_EXERCISE OBJECTIVE_. Output every entry exactly as written, but omit the pictures.

*** Opening ENTRIES SHOWN ***

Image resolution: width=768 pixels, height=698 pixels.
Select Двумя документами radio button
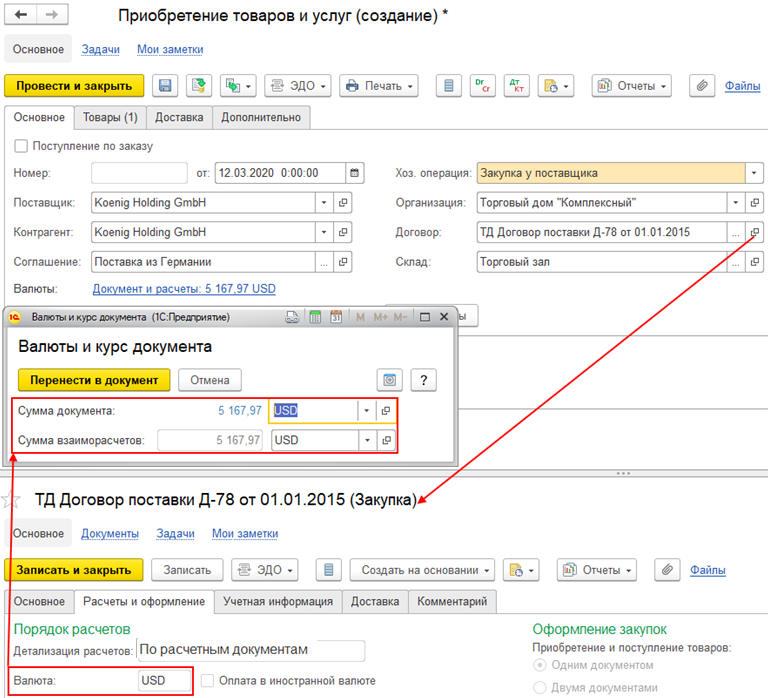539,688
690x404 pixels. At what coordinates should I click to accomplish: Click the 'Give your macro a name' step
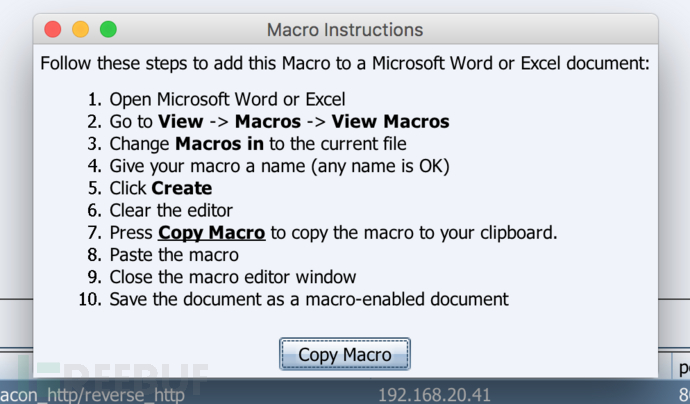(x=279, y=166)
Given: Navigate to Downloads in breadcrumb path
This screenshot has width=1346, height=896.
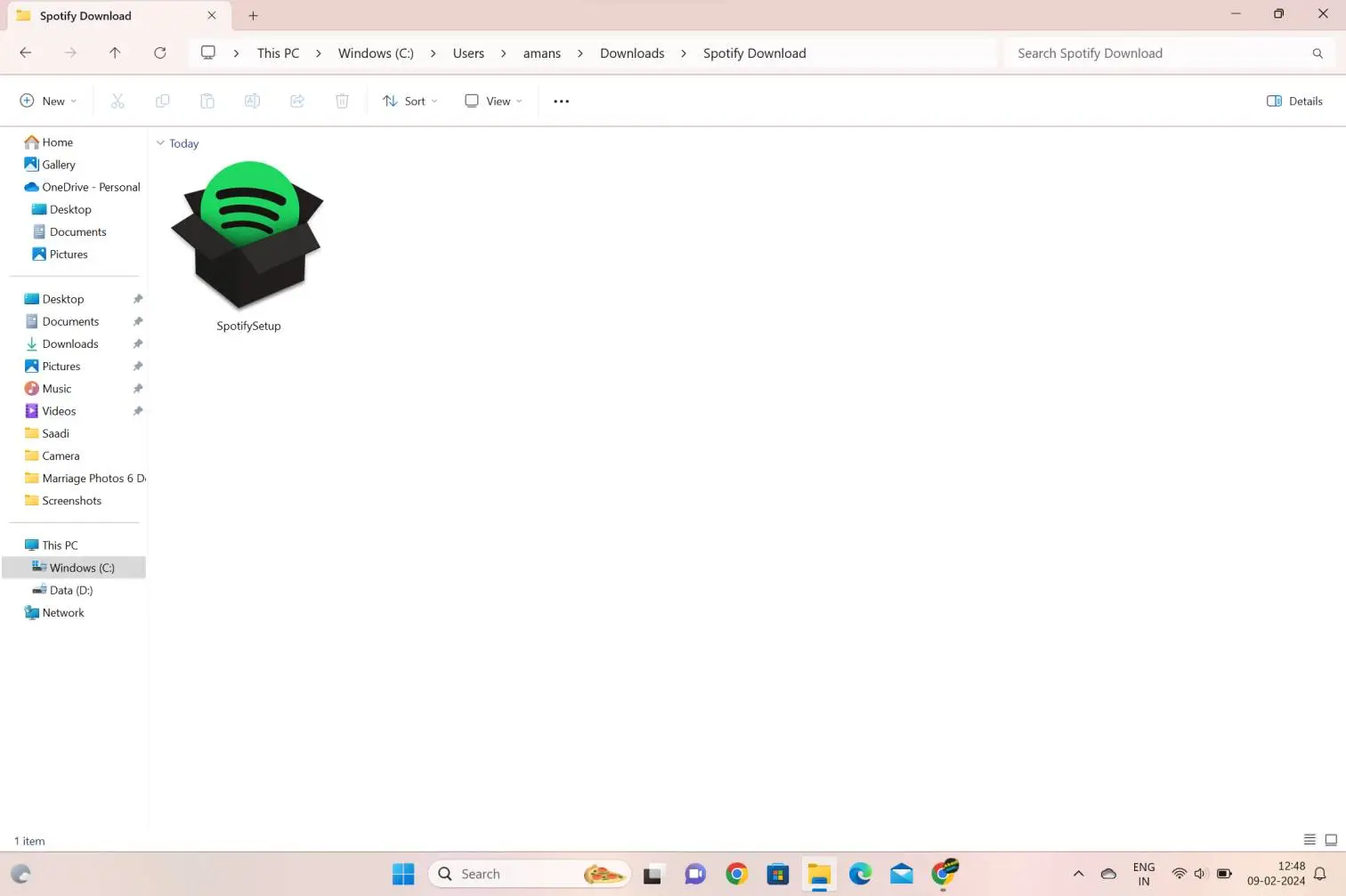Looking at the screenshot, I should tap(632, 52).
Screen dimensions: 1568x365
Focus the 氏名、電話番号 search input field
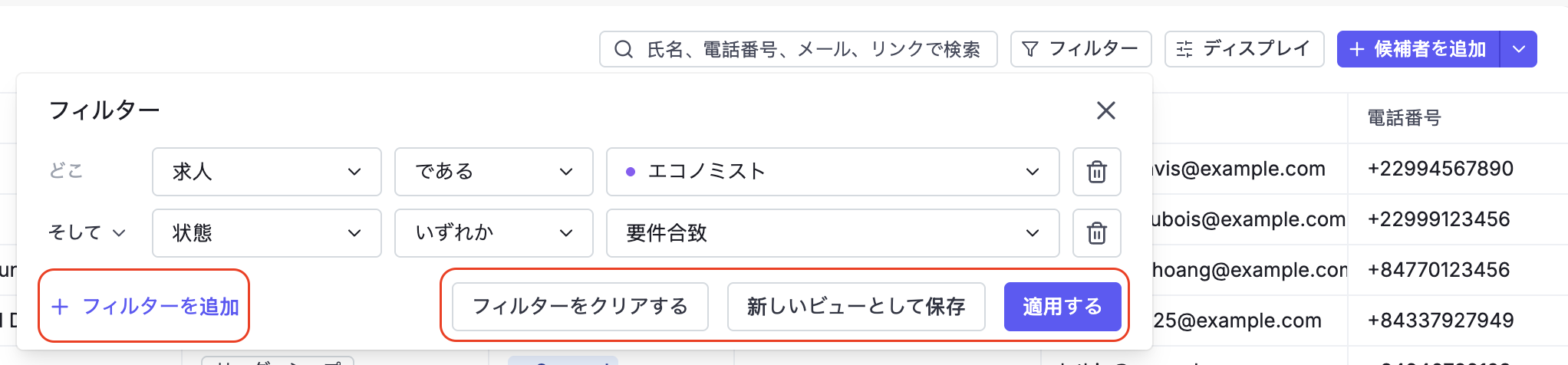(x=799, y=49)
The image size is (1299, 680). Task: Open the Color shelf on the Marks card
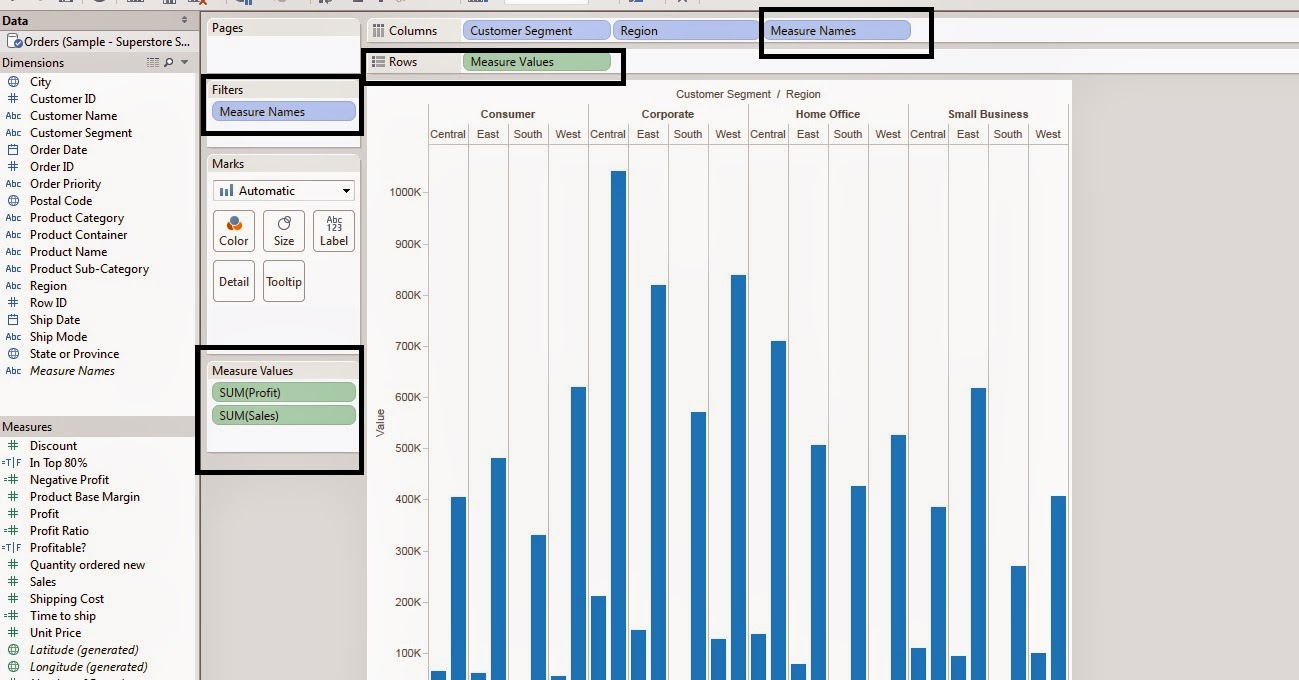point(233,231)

*** Closing ENTRIES SHOWN ***

_THE COMPLETED TASK_.
Image resolution: width=768 pixels, height=698 pixels.
Select Двумя документами radio button
539,688
690x404 pixels. At what coordinates should I click to accomplish: Click the 'Give your macro a name' step
(x=279, y=166)
Given: Navigate to Downloads in breadcrumb path
This screenshot has width=1346, height=896.
Looking at the screenshot, I should tap(632, 52).
Screen dimensions: 1568x365
Focus the 氏名、電話番号 search input field
(x=799, y=49)
The image size is (1299, 680). Task: Open the Color shelf on the Marks card
point(233,231)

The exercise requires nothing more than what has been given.